Ingredients
1/2 cup carrot,shredded
1/2 cup celery,finely chopped
1/2 cup onion,finely chopped
1 bouillon cube,chicken
2 1/2 cup water
3/4 cup rice,long-grain
1 tbsp margarine,unsalted
1/3 cup flour,all-purpose
1/2 tsp garlic salt
1/4 tsp dill weed
1/4 tsp onion powder
4 salmon steaks,1/2 thick
1/2 cup mayonnaise
Directions
1. Gently boil carrot, celery, onion and bouillon in water in pot,
covered, 10 minutes. Stir in rice and margarine. Simmer, covered, 20
minutes (not all liquid will be absorbed). 2. Combine flour, garlic
salt, dill and onion powder on waxed paper. Spread salmon on both
sides with mayonnaise. Dip in flour mixture. Lightly brown steaks on
both sides in ungresed skillet over medium heat. 3. Pour UNDRAINED
rice mixture into shallow baking dish, about 11x7". Place steaks on
top of rice mixture. 4. Bake, uncovered, in preheated hot oven
(400'F) for 20-25 minutes or until fish is cooked through. Let stand
5 minutes before serving. (Eve Engle, Palmer AR)
Servings: 4 servings
Alaskan Fish Bake Recipe brought to you by Recipe Ideas
Categories: Fish; Seafood
The History of Recipes
Written cooking instructions as an idea can be found back into ancient history, in fact as far back into recorded history as the ancient Egyptians, and quite possibly further than that. Interesting though that is, sadly, these old recipes were just basic hieroglyphic instructions for preparing meals.

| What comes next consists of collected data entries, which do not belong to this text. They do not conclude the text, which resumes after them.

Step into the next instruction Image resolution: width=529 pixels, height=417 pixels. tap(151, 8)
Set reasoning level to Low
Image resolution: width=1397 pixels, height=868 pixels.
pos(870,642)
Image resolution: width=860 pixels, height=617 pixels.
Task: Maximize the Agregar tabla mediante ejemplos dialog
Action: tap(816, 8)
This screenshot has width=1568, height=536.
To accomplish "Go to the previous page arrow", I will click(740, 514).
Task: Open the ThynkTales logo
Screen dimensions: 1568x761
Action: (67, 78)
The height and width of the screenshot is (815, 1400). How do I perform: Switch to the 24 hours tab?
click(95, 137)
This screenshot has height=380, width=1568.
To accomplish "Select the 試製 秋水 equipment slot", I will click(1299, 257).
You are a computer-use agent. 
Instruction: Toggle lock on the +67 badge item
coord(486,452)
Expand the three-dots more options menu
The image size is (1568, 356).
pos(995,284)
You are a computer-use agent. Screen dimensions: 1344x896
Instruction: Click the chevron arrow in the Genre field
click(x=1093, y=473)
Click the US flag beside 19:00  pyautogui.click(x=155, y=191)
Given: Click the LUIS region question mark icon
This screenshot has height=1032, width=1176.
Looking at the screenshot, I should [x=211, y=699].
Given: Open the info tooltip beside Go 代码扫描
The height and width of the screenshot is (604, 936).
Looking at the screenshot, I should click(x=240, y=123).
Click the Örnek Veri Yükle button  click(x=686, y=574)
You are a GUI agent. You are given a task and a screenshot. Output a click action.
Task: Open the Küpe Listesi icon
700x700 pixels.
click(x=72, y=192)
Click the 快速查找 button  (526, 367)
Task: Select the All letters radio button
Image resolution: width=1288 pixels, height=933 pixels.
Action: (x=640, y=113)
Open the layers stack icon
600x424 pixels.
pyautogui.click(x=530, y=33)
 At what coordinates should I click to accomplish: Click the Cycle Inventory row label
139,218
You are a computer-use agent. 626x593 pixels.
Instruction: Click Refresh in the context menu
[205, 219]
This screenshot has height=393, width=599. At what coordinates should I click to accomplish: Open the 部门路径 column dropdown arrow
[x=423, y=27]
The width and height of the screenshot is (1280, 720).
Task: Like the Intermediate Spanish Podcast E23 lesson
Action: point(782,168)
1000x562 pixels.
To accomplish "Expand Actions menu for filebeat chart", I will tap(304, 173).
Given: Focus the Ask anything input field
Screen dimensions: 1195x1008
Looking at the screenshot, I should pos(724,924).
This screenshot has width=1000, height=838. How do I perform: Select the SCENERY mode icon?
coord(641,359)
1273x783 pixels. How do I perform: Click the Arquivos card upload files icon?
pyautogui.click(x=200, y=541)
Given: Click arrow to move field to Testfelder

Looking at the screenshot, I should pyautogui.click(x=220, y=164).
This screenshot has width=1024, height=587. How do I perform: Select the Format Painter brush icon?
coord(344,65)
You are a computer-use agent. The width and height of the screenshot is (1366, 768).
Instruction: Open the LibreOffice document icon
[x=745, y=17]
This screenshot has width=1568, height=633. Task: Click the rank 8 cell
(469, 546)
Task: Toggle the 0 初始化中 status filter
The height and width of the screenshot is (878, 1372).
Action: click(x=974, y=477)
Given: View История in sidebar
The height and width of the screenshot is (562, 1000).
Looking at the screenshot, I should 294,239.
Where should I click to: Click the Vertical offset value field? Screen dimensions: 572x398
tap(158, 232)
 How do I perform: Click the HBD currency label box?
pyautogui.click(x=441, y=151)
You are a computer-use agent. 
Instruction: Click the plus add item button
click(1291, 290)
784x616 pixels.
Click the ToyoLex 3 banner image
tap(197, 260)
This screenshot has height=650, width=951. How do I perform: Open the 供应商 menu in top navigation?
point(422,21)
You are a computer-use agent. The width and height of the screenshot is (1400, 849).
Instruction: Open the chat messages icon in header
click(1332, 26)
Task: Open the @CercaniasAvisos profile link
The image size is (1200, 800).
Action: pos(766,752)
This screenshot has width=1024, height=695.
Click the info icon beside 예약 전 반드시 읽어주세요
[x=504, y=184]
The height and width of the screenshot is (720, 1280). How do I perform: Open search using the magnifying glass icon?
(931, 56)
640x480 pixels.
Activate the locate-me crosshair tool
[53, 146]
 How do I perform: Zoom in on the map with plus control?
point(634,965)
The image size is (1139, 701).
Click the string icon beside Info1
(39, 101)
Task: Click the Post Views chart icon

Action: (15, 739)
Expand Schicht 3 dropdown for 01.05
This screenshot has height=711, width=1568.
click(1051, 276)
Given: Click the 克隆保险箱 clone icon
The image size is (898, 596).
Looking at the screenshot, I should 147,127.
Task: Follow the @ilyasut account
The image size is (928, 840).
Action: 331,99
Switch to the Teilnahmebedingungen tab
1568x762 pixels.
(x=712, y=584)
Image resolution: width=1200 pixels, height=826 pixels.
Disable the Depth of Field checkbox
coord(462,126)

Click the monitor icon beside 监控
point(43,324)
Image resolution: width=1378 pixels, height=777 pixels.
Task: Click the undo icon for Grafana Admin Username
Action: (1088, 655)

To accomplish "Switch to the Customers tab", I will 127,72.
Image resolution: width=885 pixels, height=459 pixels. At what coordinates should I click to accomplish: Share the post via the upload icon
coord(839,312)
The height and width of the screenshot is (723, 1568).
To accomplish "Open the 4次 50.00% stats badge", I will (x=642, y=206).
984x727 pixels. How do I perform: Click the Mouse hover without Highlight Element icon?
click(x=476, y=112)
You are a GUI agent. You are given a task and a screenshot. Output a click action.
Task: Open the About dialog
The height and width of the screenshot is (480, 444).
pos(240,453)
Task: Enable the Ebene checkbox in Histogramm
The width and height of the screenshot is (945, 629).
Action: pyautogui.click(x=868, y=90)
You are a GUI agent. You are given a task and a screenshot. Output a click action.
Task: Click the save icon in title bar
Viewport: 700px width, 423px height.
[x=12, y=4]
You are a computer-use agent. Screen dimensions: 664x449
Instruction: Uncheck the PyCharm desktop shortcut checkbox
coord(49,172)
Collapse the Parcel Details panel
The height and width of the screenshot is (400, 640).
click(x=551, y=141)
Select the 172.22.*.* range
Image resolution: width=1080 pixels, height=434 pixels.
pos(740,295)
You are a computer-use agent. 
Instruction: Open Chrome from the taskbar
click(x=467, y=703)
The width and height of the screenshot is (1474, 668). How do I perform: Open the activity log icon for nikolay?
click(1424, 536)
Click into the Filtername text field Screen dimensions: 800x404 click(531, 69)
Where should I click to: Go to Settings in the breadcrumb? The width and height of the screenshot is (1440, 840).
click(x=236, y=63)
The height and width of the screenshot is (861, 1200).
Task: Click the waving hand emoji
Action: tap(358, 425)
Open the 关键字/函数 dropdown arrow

In an interesting twist, the most ancient recipe found, according to Professor Solomon Katz, is a series of ancient tablets in the Sumerian language which show the making of bread which is then used to make a drink, quite possibly a form of beer as it is recorded as making those who drank it feel `exhilarated, wonderful and blissful`. As we move into The time of the roman empire around 25BC a man called Apicius created some documents showing how to cook the recipes prepared by his fellow Romans. He recounts how the meals of wealthy Romans were separated into hors d`oeuvres, main meal and desserts, something we still use today. He also describes how the Romans made use of many herbs, including many that are still in use today for example basil, rue and asafoetida. In the 15th century, knights returning from the crusades brought back many new spices and herbs from the Middle-East, including basil and rosemary. These new foods and tastes caused an explosion in books on cooking, most of which still exist in academic collections. Over the next few hundred years, the rich families of the West strove to serve the most exotic banquets, and as a result the best cooks and their collection of recipes were highly sought after. However, it wasn`t until the 19th century that fine cooking and recipe books really came of age. The Famous Mrs Isabella Beeton in the UK, and the equally well-known Fannie Merritt Farmer in the US, dedicated the best years of their lives to collating, verifying, and recording the recipes of their peers. When we get to the 1900s, cooking publications were starting to become popular mostly due to increased literacy, more leisure time and being a little richer. The arrival of TV brings us celebrity TV chefs and the accompanying recipe books. And that pretty much brings us to the present day and the invention of computers and the internet, permitting everyone to search through massive numbers of recipes like the ones you can find on this web site. |
We hope you enjoy this Alaskan Fish Bake recipe.